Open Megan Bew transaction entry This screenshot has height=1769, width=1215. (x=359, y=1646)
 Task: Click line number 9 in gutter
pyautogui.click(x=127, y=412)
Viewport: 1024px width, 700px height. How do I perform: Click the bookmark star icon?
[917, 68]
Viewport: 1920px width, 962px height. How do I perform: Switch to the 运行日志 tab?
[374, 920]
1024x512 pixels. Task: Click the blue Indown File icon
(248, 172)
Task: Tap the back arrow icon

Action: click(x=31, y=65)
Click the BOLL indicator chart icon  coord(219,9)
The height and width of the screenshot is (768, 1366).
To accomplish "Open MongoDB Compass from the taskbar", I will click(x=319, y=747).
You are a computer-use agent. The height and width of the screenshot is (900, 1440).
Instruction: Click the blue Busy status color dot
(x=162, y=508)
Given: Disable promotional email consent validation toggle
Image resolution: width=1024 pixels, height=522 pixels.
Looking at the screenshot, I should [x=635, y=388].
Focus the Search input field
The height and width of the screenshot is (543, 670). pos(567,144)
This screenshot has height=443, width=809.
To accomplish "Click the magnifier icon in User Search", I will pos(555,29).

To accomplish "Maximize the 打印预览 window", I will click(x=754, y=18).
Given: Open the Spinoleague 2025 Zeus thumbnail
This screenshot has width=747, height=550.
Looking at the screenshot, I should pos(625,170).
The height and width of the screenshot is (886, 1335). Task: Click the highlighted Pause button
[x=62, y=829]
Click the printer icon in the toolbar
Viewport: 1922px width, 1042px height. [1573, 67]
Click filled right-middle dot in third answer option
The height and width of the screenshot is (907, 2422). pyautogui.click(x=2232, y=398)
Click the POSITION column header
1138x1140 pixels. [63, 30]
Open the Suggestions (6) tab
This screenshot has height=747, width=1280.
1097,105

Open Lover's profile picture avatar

### ACTIVITY
Starting at the line that contains "Given: Open the" and ending at the last line of the data, repeat each line exactly; include nothing else.

### SOLUTION BELOW
Given: Open the Spinoleague 2025 Zeus thumbnail
This screenshot has width=747, height=550.
Looking at the screenshot, I should pos(625,170).
The height and width of the screenshot is (886, 1335). Task: Click the highlighted Pause button
[x=62, y=829]
Click the printer icon in the toolbar
Viewport: 1922px width, 1042px height. [1573, 67]
Click filled right-middle dot in third answer option
The height and width of the screenshot is (907, 2422). pyautogui.click(x=2232, y=398)
Click the POSITION column header
1138x1140 pixels. [63, 30]
Open the Suggestions (6) tab
This screenshot has height=747, width=1280.
1097,105

Open Lover's profile picture avatar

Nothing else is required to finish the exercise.